[Data extracted from a collection]
*** Block opens ***
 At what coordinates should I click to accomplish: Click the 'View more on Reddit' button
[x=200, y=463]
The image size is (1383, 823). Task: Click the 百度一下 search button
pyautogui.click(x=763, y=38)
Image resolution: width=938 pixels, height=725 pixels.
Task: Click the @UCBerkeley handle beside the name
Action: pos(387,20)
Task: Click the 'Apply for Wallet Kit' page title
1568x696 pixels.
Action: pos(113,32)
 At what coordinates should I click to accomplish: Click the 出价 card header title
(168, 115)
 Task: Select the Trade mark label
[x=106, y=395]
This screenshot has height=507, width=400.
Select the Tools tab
*** Block closes ***
### Exercise objective:
Reproduce each record above exactly, keeping every word as it stands.

### Response area:
 At what coordinates should I click to accomplish: Click the 'View more on Reddit' button
[x=200, y=463]
The image size is (1383, 823). Task: Click the 百度一下 search button
pyautogui.click(x=763, y=38)
Image resolution: width=938 pixels, height=725 pixels.
Task: Click the @UCBerkeley handle beside the name
Action: pos(387,20)
Task: Click the 'Apply for Wallet Kit' page title
1568x696 pixels.
Action: pos(113,32)
 At what coordinates should I click to accomplish: Click the 出价 card header title
(168, 115)
 Task: Select the Trade mark label
[x=106, y=395]
This screenshot has height=507, width=400.
Select the Tools tab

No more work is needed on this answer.